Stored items
____________
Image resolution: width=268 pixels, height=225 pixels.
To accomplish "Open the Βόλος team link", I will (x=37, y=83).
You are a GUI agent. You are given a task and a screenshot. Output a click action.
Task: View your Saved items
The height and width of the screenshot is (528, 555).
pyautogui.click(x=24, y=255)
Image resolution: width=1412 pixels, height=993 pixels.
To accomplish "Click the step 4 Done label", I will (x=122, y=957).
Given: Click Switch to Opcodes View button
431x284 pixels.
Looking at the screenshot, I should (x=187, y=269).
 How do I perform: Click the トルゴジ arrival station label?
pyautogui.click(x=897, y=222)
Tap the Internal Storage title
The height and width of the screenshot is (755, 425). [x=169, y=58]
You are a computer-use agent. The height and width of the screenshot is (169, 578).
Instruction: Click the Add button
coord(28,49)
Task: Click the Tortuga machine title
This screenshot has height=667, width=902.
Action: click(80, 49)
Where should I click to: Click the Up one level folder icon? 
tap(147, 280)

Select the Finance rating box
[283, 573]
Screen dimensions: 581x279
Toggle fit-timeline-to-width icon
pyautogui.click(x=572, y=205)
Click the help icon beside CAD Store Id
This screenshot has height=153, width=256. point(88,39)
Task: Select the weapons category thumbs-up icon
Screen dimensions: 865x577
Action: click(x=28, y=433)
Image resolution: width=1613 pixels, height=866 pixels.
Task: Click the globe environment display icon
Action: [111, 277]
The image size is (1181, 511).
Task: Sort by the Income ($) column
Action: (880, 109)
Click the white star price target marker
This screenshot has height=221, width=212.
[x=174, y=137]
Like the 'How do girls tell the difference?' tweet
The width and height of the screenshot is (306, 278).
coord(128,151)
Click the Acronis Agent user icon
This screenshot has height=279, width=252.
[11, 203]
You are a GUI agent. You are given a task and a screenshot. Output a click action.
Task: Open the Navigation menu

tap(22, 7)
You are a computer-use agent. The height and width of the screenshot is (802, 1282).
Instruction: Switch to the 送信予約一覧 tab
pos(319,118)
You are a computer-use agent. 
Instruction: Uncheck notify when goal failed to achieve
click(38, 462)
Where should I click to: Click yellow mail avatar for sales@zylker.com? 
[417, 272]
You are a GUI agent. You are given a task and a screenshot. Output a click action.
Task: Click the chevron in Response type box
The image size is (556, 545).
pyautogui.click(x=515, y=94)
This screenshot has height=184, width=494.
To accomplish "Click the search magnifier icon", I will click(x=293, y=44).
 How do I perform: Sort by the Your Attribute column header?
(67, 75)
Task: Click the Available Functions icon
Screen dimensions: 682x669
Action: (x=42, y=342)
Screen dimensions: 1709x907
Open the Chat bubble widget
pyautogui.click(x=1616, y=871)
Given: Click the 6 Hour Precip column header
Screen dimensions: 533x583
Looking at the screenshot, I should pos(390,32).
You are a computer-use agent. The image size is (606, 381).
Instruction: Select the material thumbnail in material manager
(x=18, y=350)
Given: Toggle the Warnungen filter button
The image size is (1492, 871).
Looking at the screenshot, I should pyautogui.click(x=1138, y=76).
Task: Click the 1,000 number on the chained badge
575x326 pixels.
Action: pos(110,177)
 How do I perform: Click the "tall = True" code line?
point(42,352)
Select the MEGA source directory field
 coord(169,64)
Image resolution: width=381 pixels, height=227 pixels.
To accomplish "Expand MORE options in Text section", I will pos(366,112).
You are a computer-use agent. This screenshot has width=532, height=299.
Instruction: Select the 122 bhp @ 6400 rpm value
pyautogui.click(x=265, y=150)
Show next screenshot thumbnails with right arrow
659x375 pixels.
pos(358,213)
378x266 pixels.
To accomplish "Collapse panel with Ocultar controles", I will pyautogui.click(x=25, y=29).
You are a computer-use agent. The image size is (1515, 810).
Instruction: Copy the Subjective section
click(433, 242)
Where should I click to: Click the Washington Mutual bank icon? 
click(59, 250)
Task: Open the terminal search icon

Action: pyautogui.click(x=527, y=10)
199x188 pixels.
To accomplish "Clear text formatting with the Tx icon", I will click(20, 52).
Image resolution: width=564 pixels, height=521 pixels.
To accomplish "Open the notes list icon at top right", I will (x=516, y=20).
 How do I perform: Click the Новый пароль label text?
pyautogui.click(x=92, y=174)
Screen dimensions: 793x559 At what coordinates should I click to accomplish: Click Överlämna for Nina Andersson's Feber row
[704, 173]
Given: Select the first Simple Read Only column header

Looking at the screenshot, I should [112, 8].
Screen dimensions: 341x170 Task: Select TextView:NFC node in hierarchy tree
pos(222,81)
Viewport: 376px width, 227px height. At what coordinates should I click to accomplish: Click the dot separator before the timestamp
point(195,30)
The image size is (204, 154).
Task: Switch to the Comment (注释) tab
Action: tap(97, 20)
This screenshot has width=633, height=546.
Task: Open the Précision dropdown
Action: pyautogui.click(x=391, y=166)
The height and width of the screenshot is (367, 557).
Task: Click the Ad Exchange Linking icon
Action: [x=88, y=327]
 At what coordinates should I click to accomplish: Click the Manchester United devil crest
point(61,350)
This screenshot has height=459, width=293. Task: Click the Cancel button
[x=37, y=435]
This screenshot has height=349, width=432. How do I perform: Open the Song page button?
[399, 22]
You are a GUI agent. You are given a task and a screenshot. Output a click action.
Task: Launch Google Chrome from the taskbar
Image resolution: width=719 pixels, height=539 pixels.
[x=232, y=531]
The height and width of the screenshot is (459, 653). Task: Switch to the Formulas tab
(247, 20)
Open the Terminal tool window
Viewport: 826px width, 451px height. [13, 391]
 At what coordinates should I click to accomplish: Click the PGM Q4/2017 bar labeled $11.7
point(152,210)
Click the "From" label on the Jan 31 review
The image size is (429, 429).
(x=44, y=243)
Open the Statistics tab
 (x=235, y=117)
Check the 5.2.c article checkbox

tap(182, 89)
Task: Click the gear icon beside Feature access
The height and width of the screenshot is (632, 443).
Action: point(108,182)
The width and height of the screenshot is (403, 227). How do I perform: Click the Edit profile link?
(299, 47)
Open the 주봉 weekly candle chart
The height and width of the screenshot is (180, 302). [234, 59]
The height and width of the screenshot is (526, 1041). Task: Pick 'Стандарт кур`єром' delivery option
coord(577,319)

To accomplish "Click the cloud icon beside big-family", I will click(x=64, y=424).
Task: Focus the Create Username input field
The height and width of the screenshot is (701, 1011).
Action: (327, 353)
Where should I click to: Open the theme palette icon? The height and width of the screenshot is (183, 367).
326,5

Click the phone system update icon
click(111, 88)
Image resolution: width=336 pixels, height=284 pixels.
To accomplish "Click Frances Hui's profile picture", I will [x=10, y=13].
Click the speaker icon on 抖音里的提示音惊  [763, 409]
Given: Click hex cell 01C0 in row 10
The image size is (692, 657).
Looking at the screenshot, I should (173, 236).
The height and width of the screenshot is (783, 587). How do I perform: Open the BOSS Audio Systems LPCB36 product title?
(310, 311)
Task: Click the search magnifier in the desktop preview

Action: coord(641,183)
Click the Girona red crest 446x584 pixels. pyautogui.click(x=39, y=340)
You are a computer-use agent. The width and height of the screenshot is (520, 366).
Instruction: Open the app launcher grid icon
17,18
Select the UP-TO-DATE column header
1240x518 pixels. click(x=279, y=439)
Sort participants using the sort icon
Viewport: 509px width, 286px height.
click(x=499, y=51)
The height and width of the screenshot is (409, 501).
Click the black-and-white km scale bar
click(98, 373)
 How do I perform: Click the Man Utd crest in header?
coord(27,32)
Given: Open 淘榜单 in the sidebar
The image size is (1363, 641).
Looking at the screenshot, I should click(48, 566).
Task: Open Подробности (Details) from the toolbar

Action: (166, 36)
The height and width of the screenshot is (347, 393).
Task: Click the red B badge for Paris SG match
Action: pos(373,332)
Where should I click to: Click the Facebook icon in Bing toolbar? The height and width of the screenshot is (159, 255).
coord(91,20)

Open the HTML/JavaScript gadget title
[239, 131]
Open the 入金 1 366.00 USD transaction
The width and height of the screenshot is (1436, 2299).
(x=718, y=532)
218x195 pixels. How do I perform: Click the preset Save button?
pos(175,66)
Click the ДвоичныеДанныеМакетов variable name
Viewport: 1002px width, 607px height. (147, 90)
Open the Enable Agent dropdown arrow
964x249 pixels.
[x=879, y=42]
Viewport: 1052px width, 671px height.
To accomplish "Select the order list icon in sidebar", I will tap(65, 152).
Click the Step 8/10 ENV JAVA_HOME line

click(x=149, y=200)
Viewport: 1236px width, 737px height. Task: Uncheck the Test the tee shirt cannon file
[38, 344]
____________
▶ **Exercise brief**:
Search the lines above for the string "list" and copy each line that has it.

▶ **Exercise output**:
To accomplish "Open the notes list icon at top right", I will (x=516, y=20).
To accomplish "Select the order list icon in sidebar", I will tap(65, 152).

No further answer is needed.